=== Begin Enclosure ===
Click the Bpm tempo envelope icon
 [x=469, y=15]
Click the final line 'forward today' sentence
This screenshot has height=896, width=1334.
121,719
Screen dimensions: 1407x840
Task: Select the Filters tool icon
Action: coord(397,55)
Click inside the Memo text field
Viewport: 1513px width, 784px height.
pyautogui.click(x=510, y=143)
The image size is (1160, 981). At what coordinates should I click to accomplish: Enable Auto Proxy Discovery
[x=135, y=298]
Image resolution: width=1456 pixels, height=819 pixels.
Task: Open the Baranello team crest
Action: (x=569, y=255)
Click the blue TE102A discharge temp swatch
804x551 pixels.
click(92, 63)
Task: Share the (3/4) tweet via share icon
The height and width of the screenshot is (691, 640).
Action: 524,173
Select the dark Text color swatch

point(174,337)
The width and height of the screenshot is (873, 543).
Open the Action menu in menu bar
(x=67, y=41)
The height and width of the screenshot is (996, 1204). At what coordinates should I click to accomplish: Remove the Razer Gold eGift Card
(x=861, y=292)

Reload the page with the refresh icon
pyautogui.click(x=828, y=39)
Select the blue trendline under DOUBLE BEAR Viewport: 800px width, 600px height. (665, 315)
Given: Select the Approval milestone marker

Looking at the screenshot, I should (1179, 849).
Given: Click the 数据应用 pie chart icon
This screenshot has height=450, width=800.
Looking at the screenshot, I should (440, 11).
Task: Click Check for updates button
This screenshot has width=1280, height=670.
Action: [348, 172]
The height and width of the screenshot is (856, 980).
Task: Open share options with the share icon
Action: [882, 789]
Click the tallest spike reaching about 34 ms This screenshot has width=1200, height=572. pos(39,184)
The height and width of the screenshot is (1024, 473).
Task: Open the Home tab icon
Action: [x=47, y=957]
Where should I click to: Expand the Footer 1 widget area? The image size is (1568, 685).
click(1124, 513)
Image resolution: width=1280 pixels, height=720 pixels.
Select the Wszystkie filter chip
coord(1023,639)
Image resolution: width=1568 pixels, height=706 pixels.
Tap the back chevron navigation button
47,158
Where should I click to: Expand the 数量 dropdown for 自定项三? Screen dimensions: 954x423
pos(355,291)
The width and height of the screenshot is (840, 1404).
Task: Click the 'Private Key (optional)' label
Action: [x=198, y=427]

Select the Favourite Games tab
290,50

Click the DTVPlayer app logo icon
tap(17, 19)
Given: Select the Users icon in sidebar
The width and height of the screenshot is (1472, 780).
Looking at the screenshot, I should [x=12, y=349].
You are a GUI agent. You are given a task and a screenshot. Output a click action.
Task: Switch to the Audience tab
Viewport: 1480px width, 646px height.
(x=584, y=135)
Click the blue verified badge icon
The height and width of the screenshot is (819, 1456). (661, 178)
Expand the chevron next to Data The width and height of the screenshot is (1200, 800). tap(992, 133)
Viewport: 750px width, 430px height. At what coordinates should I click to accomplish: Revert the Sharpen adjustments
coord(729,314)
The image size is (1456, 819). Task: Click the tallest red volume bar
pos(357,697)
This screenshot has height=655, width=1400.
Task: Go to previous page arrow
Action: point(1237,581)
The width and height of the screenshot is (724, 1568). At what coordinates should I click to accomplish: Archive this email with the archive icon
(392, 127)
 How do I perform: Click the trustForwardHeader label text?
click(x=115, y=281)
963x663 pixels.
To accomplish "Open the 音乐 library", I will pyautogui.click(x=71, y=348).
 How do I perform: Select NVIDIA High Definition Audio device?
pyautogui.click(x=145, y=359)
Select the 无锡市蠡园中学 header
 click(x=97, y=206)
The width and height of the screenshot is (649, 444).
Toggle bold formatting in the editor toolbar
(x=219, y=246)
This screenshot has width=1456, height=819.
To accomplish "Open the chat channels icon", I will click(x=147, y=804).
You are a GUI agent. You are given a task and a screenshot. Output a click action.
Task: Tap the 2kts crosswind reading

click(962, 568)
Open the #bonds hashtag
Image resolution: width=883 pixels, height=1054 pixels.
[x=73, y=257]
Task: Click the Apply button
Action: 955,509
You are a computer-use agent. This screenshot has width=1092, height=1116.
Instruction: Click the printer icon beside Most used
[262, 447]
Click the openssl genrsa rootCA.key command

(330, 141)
=== End Enclosure ===
*Directions*: Each of the entries must be set down again exactly.

*Exercise output*:
Click the Bpm tempo envelope icon
 [x=469, y=15]
Click the final line 'forward today' sentence
This screenshot has height=896, width=1334.
121,719
Screen dimensions: 1407x840
Task: Select the Filters tool icon
Action: coord(397,55)
Click inside the Memo text field
Viewport: 1513px width, 784px height.
pyautogui.click(x=510, y=143)
The image size is (1160, 981). At what coordinates should I click to accomplish: Enable Auto Proxy Discovery
[x=135, y=298]
Image resolution: width=1456 pixels, height=819 pixels.
Task: Open the Baranello team crest
Action: (x=569, y=255)
Click the blue TE102A discharge temp swatch
804x551 pixels.
click(92, 63)
Task: Share the (3/4) tweet via share icon
The height and width of the screenshot is (691, 640).
Action: 524,173
Select the dark Text color swatch

point(174,337)
The width and height of the screenshot is (873, 543).
Open the Action menu in menu bar
(x=67, y=41)
The height and width of the screenshot is (996, 1204). At what coordinates should I click to accomplish: Remove the Razer Gold eGift Card
(x=861, y=292)

Reload the page with the refresh icon
pyautogui.click(x=828, y=39)
Select the blue trendline under DOUBLE BEAR Viewport: 800px width, 600px height. (665, 315)
Given: Select the Approval milestone marker

Looking at the screenshot, I should (1179, 849).
Given: Click the 数据应用 pie chart icon
This screenshot has height=450, width=800.
Looking at the screenshot, I should (440, 11).
Task: Click Check for updates button
This screenshot has width=1280, height=670.
Action: [348, 172]
The height and width of the screenshot is (856, 980).
Task: Open share options with the share icon
Action: [882, 789]
Click the tallest spike reaching about 34 ms This screenshot has width=1200, height=572. pos(39,184)
The height and width of the screenshot is (1024, 473).
Task: Open the Home tab icon
Action: [x=47, y=957]
Where should I click to: Expand the Footer 1 widget area? The image size is (1568, 685).
click(1124, 513)
Image resolution: width=1280 pixels, height=720 pixels.
Select the Wszystkie filter chip
coord(1023,639)
Image resolution: width=1568 pixels, height=706 pixels.
Tap the back chevron navigation button
47,158
Where should I click to: Expand the 数量 dropdown for 自定项三? Screen dimensions: 954x423
pos(355,291)
The width and height of the screenshot is (840, 1404).
Task: Click the 'Private Key (optional)' label
Action: [x=198, y=427]

Select the Favourite Games tab
290,50

Click the DTVPlayer app logo icon
tap(17, 19)
Given: Select the Users icon in sidebar
The width and height of the screenshot is (1472, 780).
Looking at the screenshot, I should [x=12, y=349].
You are a GUI agent. You are given a task and a screenshot. Output a click action.
Task: Switch to the Audience tab
Viewport: 1480px width, 646px height.
(x=584, y=135)
Click the blue verified badge icon
The height and width of the screenshot is (819, 1456). (661, 178)
Expand the chevron next to Data The width and height of the screenshot is (1200, 800). tap(992, 133)
Viewport: 750px width, 430px height. At what coordinates should I click to accomplish: Revert the Sharpen adjustments
coord(729,314)
The image size is (1456, 819). Task: Click the tallest red volume bar
pos(357,697)
This screenshot has height=655, width=1400.
Task: Go to previous page arrow
Action: point(1237,581)
The width and height of the screenshot is (724, 1568). At what coordinates should I click to accomplish: Archive this email with the archive icon
(392, 127)
 How do I perform: Click the trustForwardHeader label text?
click(x=115, y=281)
963x663 pixels.
To accomplish "Open the 音乐 library", I will pyautogui.click(x=71, y=348).
 How do I perform: Select NVIDIA High Definition Audio device?
pyautogui.click(x=145, y=359)
Select the 无锡市蠡园中学 header
 click(x=97, y=206)
The width and height of the screenshot is (649, 444).
Toggle bold formatting in the editor toolbar
(x=219, y=246)
This screenshot has width=1456, height=819.
To accomplish "Open the chat channels icon", I will click(x=147, y=804).
You are a GUI agent. You are given a task and a screenshot. Output a click action.
Task: Tap the 2kts crosswind reading

click(962, 568)
Open the #bonds hashtag
Image resolution: width=883 pixels, height=1054 pixels.
[x=73, y=257]
Task: Click the Apply button
Action: 955,509
You are a computer-use agent. This screenshot has width=1092, height=1116.
Instruction: Click the printer icon beside Most used
[262, 447]
Click the openssl genrsa rootCA.key command

(330, 141)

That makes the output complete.